This is not the Repubs keeping legally qualified people from voting, it is about keeping dead people from voting. Mean old republicans, why can't Aunt Mary vote, she's only been dead since 1969!
I say we go back to the days of the founding fathers, when only land owners were allowed to vote, or at least people who work for a living and have some skin in the game!

While expressing your desire to "go back to the days of the founding fathers," you neglected to mention that the only people who had "skin" in the game, as far as the the founding fathers were concerned, were landowners whose skin was white and whose gender was male.

Only the white landowners have skin in the game?? We _all_ have skin in the game since we are all subject tot he same laws (in theory). Well, as it turns out, the rich are able to skirt the laws, so maybe they shouldn't get to vote since they have less skin in the game. Meanwhile, the lower classes, whose children disproportionally serve in the armed forces, clearly have more skin in the game, so maybe they should get 2 votes.

The original poster actually said "only landowners" only people with "jobs" have skin in the game... rigghhht! The top 20% of this country who have been benefiting from the trillions of dollars of taxpayer handouts for the past two decades... the "job creators" and all their minions... should be the ones voting. Oh wait! They don't have to vote! To them it doesn't really matter... they just buy whatever politician they need to get their agenda across... all this voting nonsense is just fluff. A distraction.
And I am really tired of the "Founding Fathers" chatter.... racist, misogynistic, narrow minded, corporate rich folks. The first colonists in this country were not here for religious reasons, they came for profit. The came here as corporate shareholders - The Virginia Company of London, 1607.
Guess what? We can do better than our forefathers. We are smarter, and we do not need to be held back by arcane and outdated principles.
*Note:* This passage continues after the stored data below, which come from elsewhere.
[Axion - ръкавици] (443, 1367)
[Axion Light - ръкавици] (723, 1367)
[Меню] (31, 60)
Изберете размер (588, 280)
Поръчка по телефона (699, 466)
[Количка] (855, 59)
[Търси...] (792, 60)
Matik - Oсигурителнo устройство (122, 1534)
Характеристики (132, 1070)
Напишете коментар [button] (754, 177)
People who support the exclusion of our citizens from the right to vote are no different that the religious zealots that want to return the world to the social rules 6th century. They should grow up.

In study after study on the issue, vote fraud has been found to be virtually non-existent. You know why? Because we ALREADY have protections in place that make this sort of thing unlikely. Not to mention, a stray extra vote or two here or there is not going to affect election outcomes in any significant way (I do NOT condone this behavior in any case, but I don't see it as a major problem that needs dealt with in such a draconian fashion). Only men and whites (who were also land owners, as you mention) could vote originally. Shall we go back to those days? Disenfranchising well over 50% of the population? Because that is really what you are suggesting. Removing the say of "undesirables", whom our country was created to protect and grant freedom to in the first place.
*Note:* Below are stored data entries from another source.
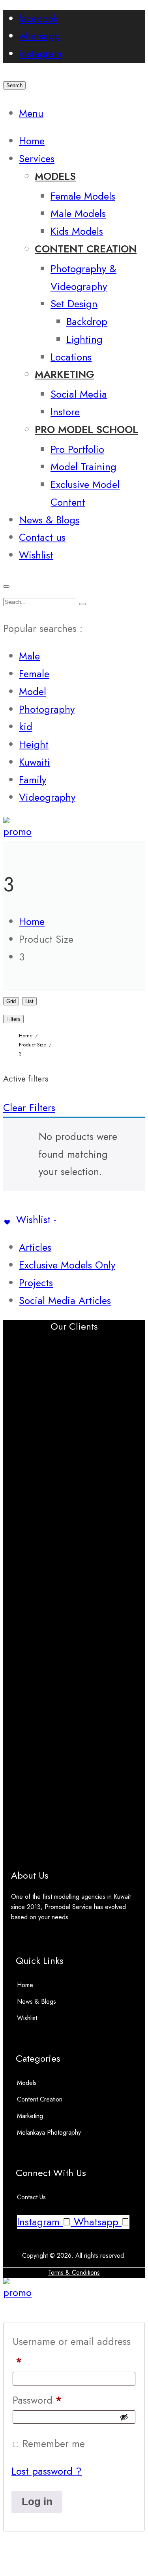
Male (29, 656)
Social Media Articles (65, 1300)
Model (32, 691)
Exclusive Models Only (67, 1265)
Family (32, 780)
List (29, 1001)
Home (25, 1984)
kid (25, 726)
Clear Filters (29, 1107)
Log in (37, 2501)
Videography (47, 797)
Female (34, 674)
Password (37, 2400)
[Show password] (124, 2417)
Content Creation (39, 2099)
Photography (47, 709)
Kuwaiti (34, 762)
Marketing (30, 2115)
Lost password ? (46, 2471)
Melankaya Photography (49, 2132)
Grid (11, 1001)
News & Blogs (36, 2001)
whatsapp (39, 36)
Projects (36, 1283)
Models (27, 2082)
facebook (38, 18)
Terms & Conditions (74, 2272)
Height (34, 744)
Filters (13, 1019)
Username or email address (72, 2351)
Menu (31, 113)
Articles (35, 1247)
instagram (40, 54)
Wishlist (27, 2018)
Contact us (31, 2197)
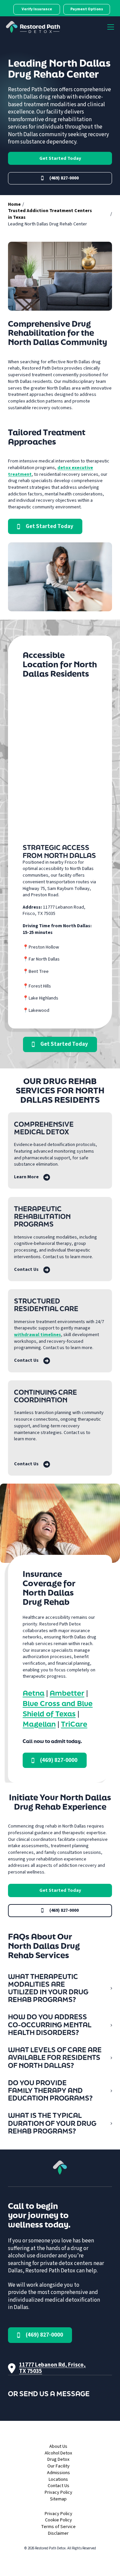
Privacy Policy (58, 2492)
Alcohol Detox (58, 2453)
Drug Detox (58, 2459)
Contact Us (58, 2486)
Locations (58, 2479)
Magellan (39, 1724)
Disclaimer (58, 2533)
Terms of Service (58, 2527)
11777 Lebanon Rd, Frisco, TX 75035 (52, 2368)
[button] (60, 1988)
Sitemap (58, 2499)
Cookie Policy (58, 2520)
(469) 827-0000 (64, 178)
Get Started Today (60, 158)
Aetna (33, 1693)
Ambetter (67, 1693)
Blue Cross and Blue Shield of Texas (58, 1708)
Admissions (58, 2473)
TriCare (74, 1724)
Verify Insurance (37, 9)
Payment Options (86, 9)
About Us (58, 2446)
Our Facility (58, 2466)
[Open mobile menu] (110, 27)
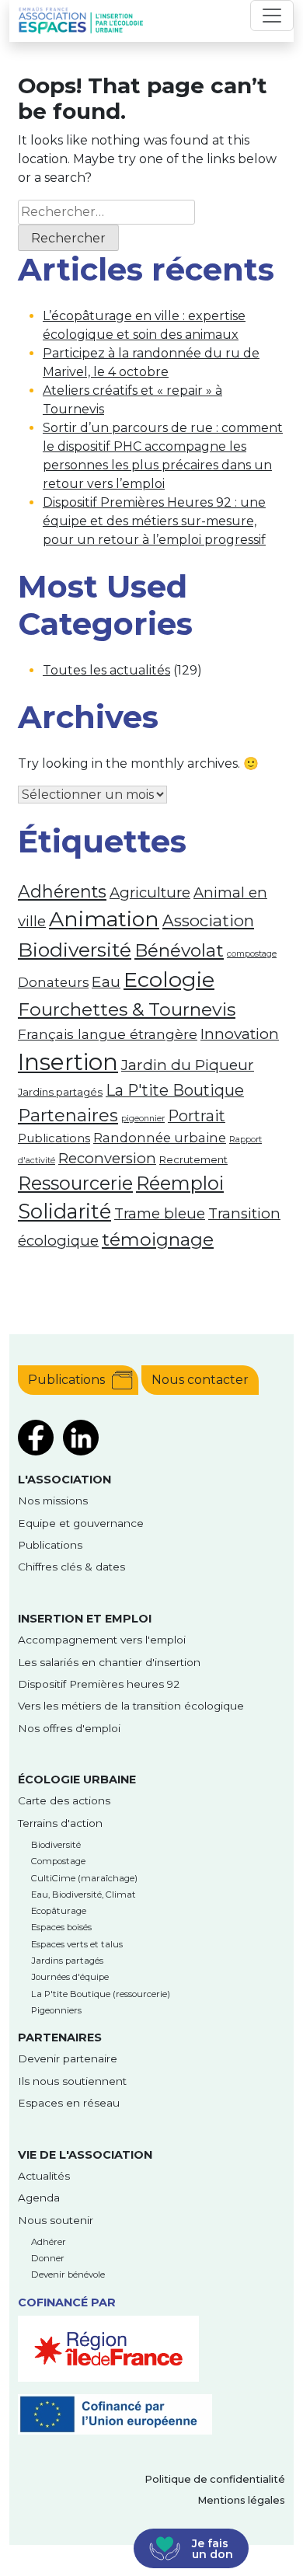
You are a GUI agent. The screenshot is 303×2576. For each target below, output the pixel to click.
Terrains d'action (60, 1823)
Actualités (44, 2176)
What the notion of voter fraud is (as a basis for arguing the case for voter ID laws) is a fraud in itself, perpetrated by Republicans who think the big lie told often by a loud megaphone will make it true. The erroneously appearing name on the voter rolls has to be known by and used fraudulently by a living person who knows it is an erroneously occurring name. That sequence of events happens so seldom as to be non-existent. In a country that was founded by white supremacists, (and wrote slavery into the Constitution; look it up in Article 1 Section 9), it is no wonder what the objective is among the people (the Tea Party and other right wing extremists) who clamor for "a return to the principles of our founding fathers." Republicans have been trading on the idea of loafers and freeloaders mooching off the landed gentry for generations. I say give it a rest and learn how to live in a pluralist democratic society. Have you heard the news? White people are not going to be the majority demographic for very much longer. Get used to it and get over the plantation mentality.

So in your universe, renters shouldn't be allowed to vote -- even voters with lots of money, who simply choose not to have the hassles of home ownership. Oh wait, you corrected yourself. You said "people who work for a living." And how will we define that? Retired people don't WORK for a living. Mitt Romney doesn't WORK for a living. In other words, the only people you want to be able to vote are those who are JUST LIKE YOU. Grow up.

"This is not the Repubs keeping legally qualified people from voting"
Well of course it is. Haven't you heard Paul Weyrich going on about "We don't want everyone to vote..."? And Rick Scott trying to purge tens of thousands of qualified voters in Florida?
Republicans want wealthy white people, especially older ones, to vote, their demographic. Students and minorities get roadblocks. The integrity of the ballot and voting machines get little scrutiny from Republicans.